**Your task:**
In the data below, change every "How do I perform" to "How can I do" and reproduce all of the lines otherwise unchanged.

===== Materials provided

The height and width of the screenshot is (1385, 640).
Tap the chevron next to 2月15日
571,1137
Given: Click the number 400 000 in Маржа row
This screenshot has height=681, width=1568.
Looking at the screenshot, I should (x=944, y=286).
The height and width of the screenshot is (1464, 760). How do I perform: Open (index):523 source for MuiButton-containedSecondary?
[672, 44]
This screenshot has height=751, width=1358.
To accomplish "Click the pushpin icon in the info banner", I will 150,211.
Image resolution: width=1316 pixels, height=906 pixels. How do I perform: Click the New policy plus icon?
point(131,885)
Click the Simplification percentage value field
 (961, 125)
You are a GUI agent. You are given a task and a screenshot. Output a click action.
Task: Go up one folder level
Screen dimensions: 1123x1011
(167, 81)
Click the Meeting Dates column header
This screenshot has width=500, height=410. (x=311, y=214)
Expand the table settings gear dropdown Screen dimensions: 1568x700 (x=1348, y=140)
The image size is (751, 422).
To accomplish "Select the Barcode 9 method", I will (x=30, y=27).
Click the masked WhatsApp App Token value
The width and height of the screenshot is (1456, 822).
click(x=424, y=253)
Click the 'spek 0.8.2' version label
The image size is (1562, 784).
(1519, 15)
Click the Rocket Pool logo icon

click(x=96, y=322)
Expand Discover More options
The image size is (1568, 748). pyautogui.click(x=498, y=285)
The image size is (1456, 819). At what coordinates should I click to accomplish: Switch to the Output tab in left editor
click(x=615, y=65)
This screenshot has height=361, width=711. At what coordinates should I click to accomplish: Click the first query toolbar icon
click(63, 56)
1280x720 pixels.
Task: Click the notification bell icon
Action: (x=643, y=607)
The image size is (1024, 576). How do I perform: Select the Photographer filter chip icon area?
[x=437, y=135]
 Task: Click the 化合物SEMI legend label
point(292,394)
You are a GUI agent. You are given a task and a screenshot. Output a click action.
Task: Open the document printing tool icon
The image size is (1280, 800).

==========

**Task response:**
The height and width of the screenshot is (1385, 640).
Tap the chevron next to 2月15日
571,1137
Given: Click the number 400 000 in Маржа row
This screenshot has height=681, width=1568.
Looking at the screenshot, I should (x=944, y=286).
The height and width of the screenshot is (1464, 760). How can I do: Open (index):523 source for MuiButton-containedSecondary?
[672, 44]
This screenshot has height=751, width=1358.
To accomplish "Click the pushpin icon in the info banner", I will 150,211.
Image resolution: width=1316 pixels, height=906 pixels. How can I do: Click the New policy plus icon?
point(131,885)
Click the Simplification percentage value field
 (961, 125)
You are a GUI agent. You are given a task and a screenshot. Output a click action.
Task: Go up one folder level
Screen dimensions: 1123x1011
(167, 81)
Click the Meeting Dates column header
This screenshot has width=500, height=410. (x=311, y=214)
Expand the table settings gear dropdown Screen dimensions: 1568x700 (x=1348, y=140)
The image size is (751, 422).
To accomplish "Select the Barcode 9 method", I will (x=30, y=27).
Click the masked WhatsApp App Token value
The width and height of the screenshot is (1456, 822).
click(x=424, y=253)
Click the 'spek 0.8.2' version label
The image size is (1562, 784).
(1519, 15)
Click the Rocket Pool logo icon

click(x=96, y=322)
Expand Discover More options
The image size is (1568, 748). pyautogui.click(x=498, y=285)
The image size is (1456, 819). At what coordinates should I click to accomplish: Switch to the Output tab in left editor
click(x=615, y=65)
This screenshot has height=361, width=711. At what coordinates should I click to accomplish: Click the first query toolbar icon
click(63, 56)
1280x720 pixels.
Task: Click the notification bell icon
Action: (x=643, y=607)
The image size is (1024, 576). How can I do: Select the Photographer filter chip icon area?
[x=437, y=135]
 Task: Click the 化合物SEMI legend label
point(292,394)
You are a GUI agent. You are given a task and a screenshot. Output a click action.
Task: Open the document printing tool icon
The image size is (1280, 800).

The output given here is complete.